After we had arrived at the station the public boarded the train and fresh faces were seen in the coach seats as Zambezi followed down to the depot with her day’s work done. Although a blower is fitted to Helga it wasn’t needed at all while in the station. With plenty of steam pressure and water we were given the off as Brian opened the fine to use regulator and closed the drain cocks, as we headed down hill to Stoney Shaw station. The engine made it look easy as Brian cruised down the hill past the signal box where the staff were exchanged and into the station we went. After the passengers had mostly alighted the train we uncoupled, over the points and ran around our train to head it, smokebox first.

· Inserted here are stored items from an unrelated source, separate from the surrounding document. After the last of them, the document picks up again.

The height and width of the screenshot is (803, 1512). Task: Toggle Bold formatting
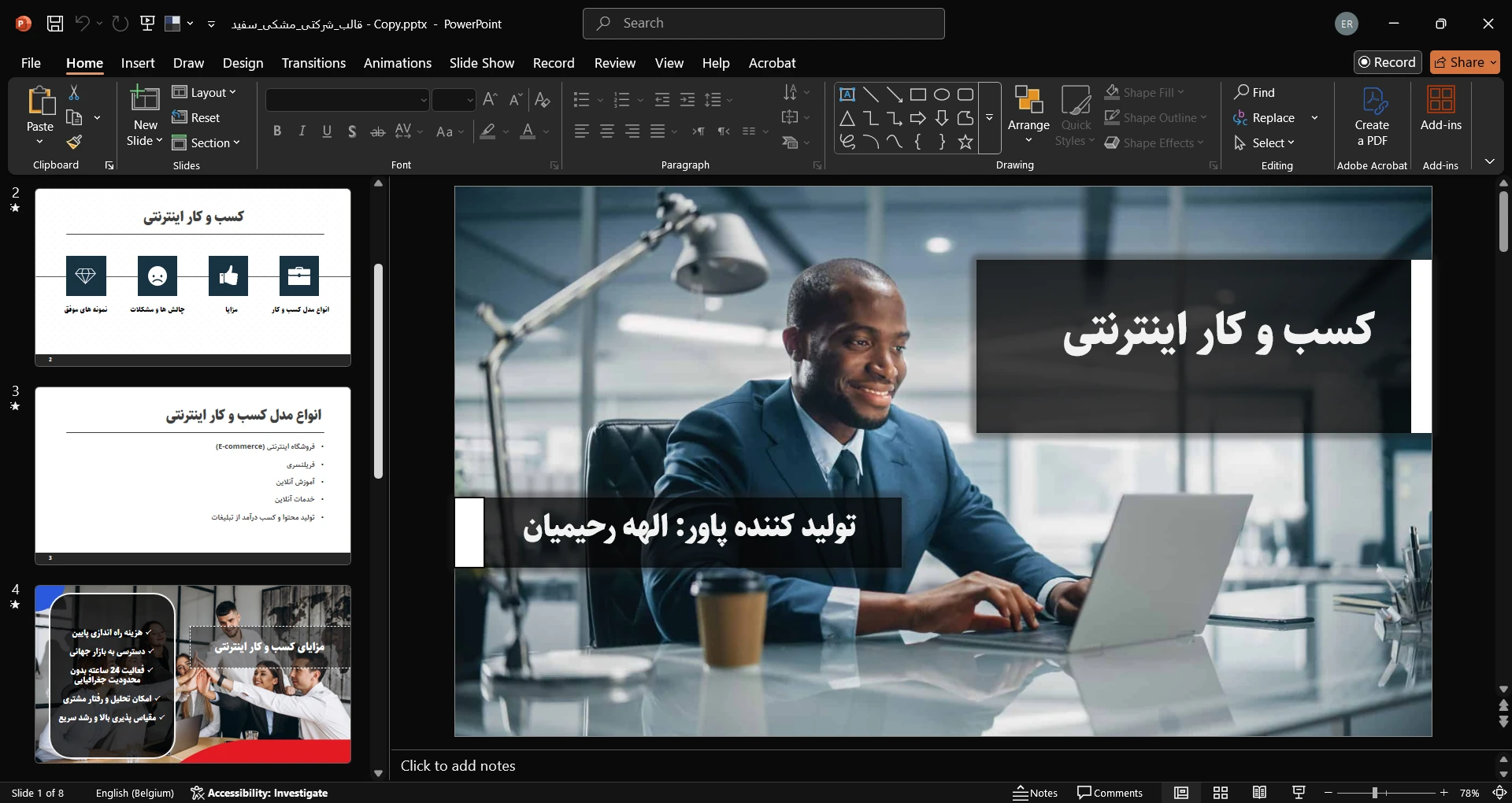pos(277,131)
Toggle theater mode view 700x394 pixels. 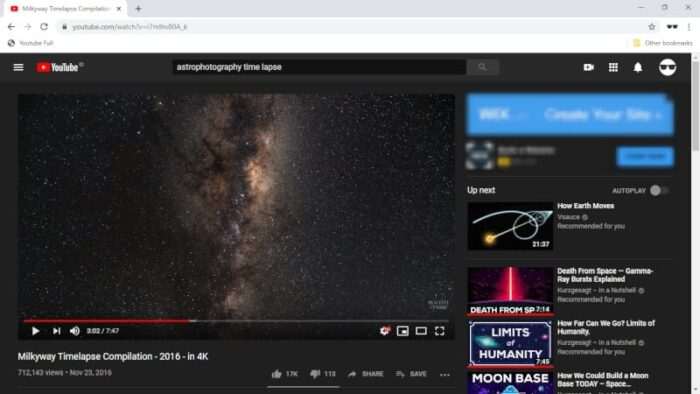[421, 331]
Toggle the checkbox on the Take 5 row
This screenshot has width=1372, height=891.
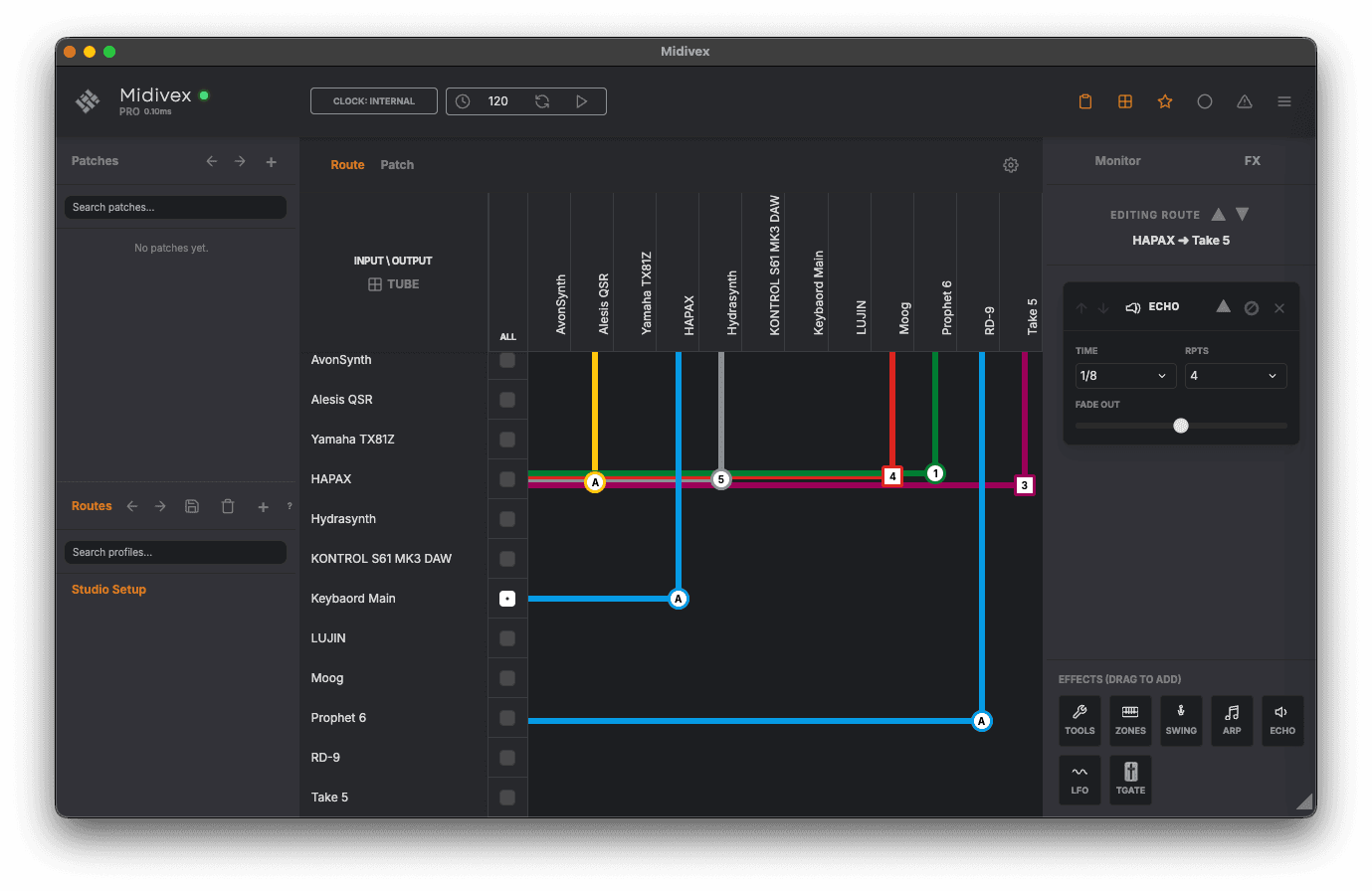[x=507, y=797]
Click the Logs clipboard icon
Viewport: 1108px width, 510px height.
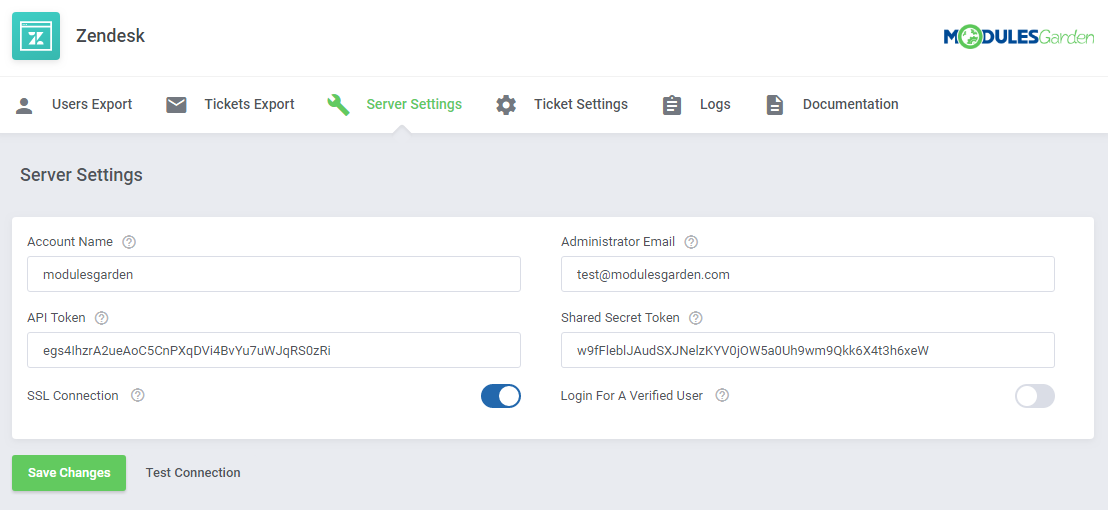pyautogui.click(x=672, y=105)
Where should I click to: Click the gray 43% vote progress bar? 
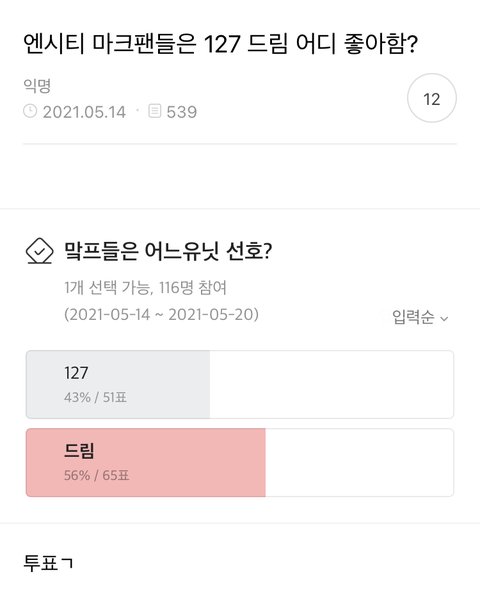[118, 384]
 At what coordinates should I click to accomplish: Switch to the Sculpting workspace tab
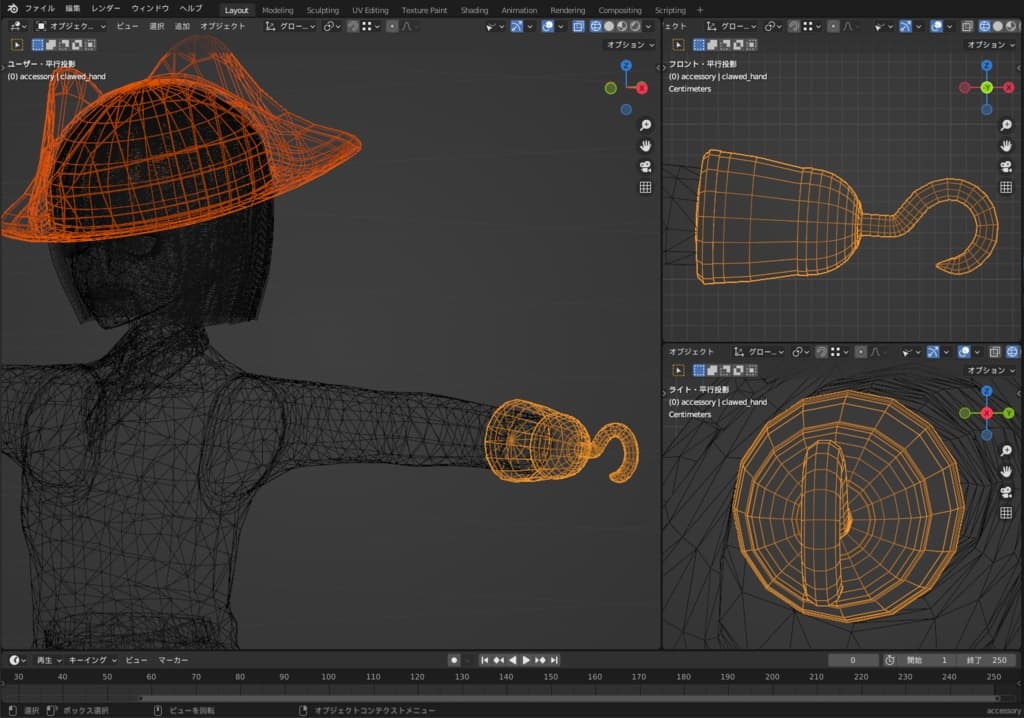point(323,10)
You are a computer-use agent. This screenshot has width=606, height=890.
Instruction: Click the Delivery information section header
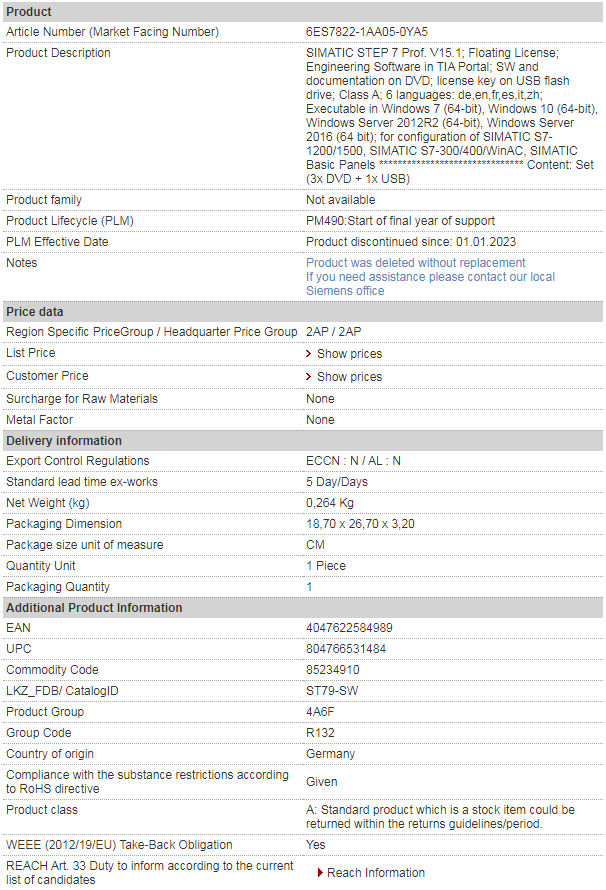[303, 440]
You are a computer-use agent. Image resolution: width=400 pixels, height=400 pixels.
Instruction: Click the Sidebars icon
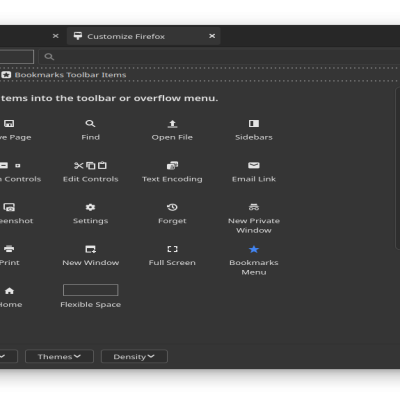[x=254, y=124]
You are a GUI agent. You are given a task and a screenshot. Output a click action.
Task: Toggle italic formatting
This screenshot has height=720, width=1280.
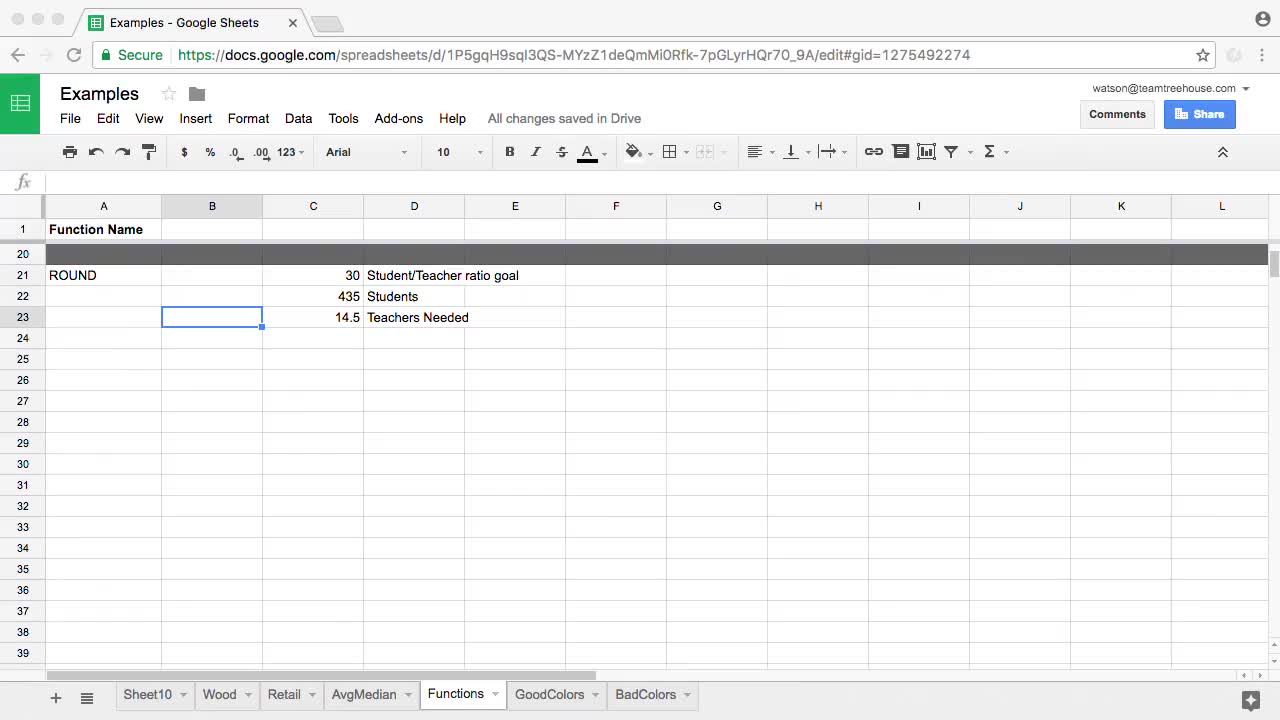(x=535, y=152)
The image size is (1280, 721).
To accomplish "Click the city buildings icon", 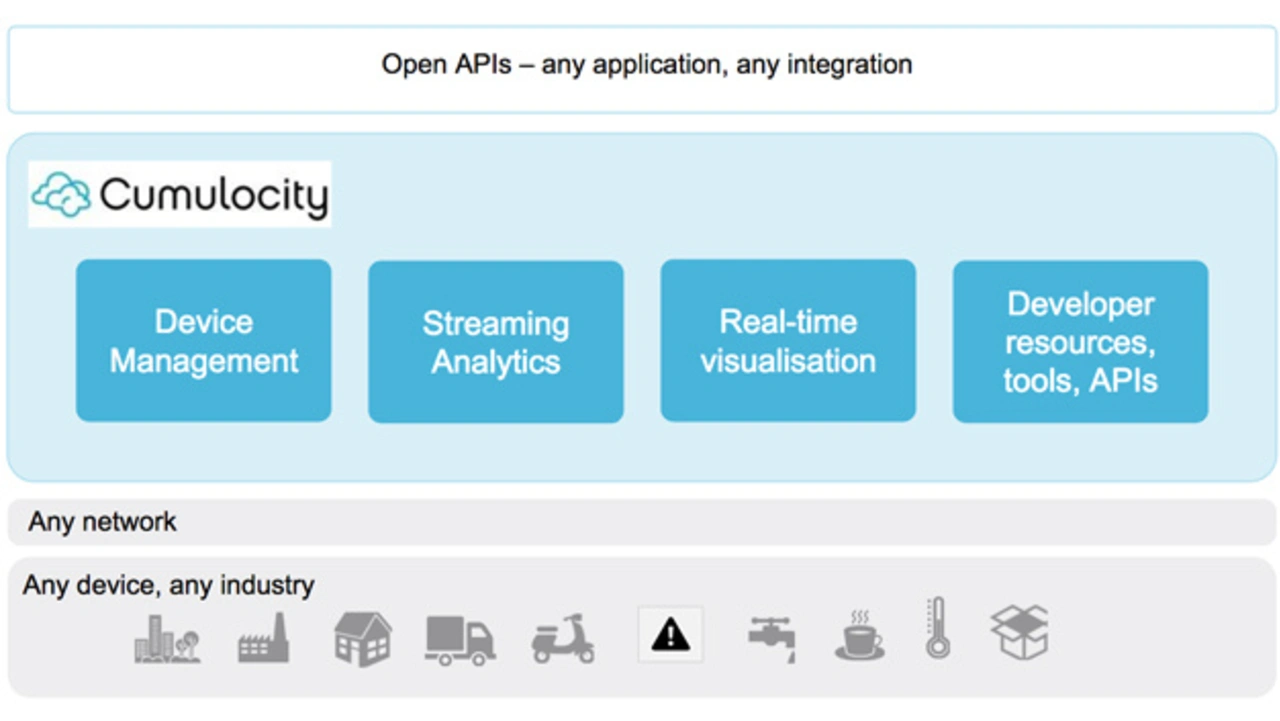I will (x=167, y=638).
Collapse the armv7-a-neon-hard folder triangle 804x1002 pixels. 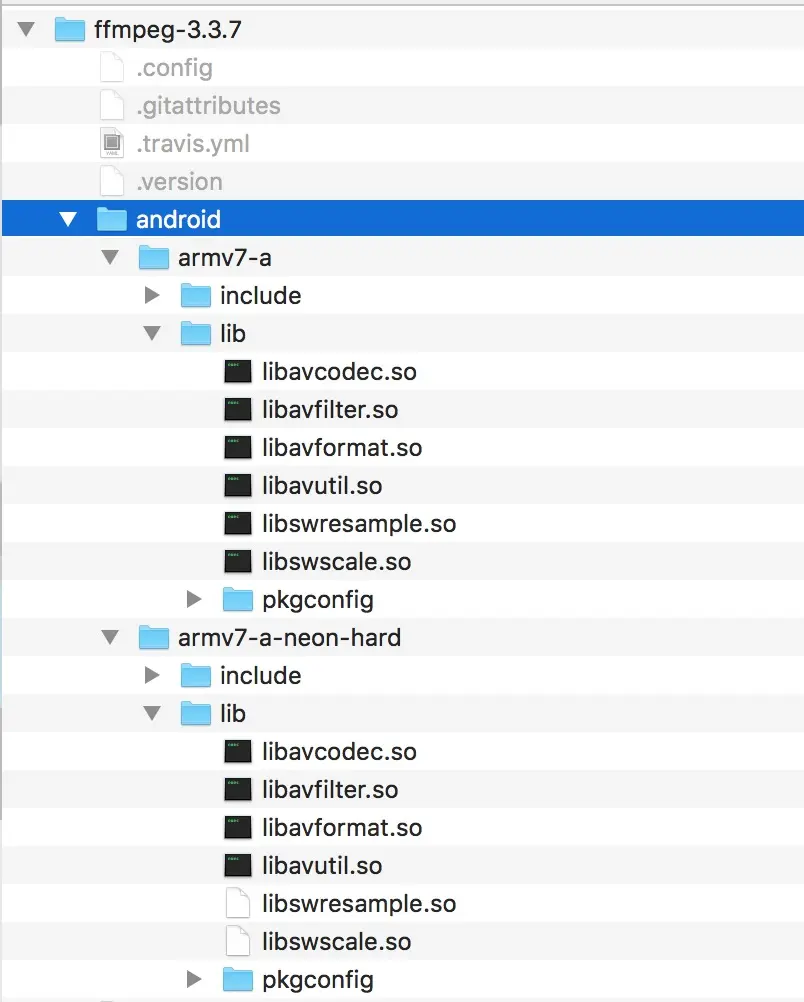click(111, 636)
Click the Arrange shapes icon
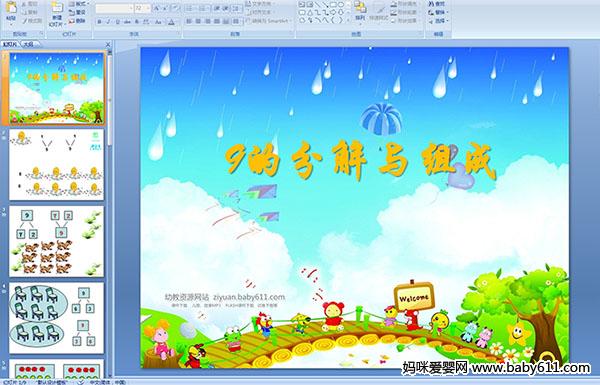This screenshot has height=385, width=600. tap(360, 11)
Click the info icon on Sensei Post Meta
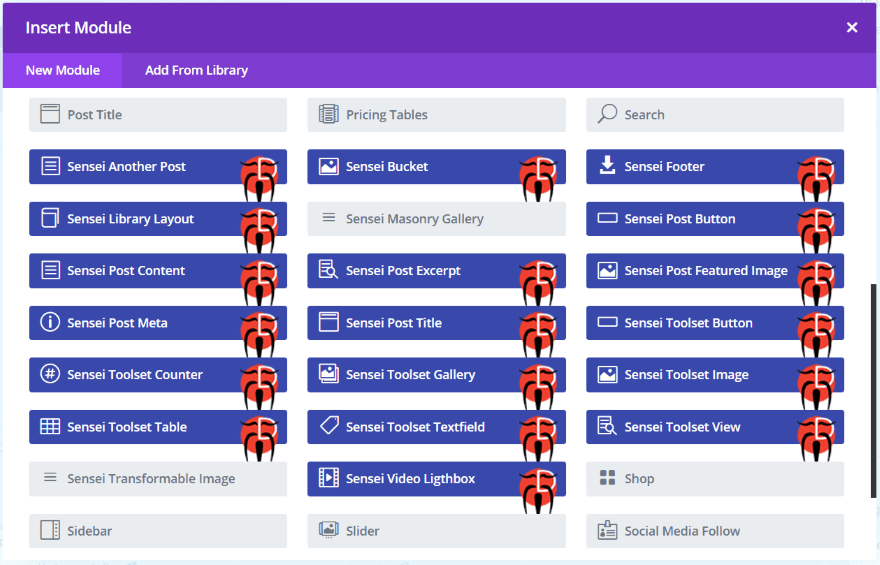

I attended to the fire, very conscious of the fact I did not want the safety valves blowing off in the station and wasting steam and water. After the usual chit-chat that goes on between staff and engine crew we were ready for the return journey, all uphill with the pressure just on 180 again as we just powered our way up the long drag and curve and further on, by now in warm afternoon sunshine and still with a good crowd here.
During the afternoon we made three trips up and down the line, taking on water just once. Helga was pure magic and was certainly impressive. We made sure the oil cups were well filled up at all times. On the last journey we were joined by the smaller 1912 0-4-0 Orenstein & Koppel No. 5668 No. 6 called Eigau, which worked in the UK all its life at Penryhn Quarry and later at Bressingham before coming here in 1995.
Before you knew it we were on the depot again after taking to the turntable. Brian cleaned what was left of the fire out through the firebars as I cleaned the engine as required. What a day it had been, Brian as always makes it look easy, but we were on a relatively modern industrial steam locomotive after all. Helga can match anything here steam-wise, although perhaps some of the other drivers and firemen would not agree.
If you have never been to this line before, you need to visit – it’s a great day out that’s for sure!
The editor thanks Bill Best junior, David Parfitt, Brian Hope and all the volunteers who made his day very special.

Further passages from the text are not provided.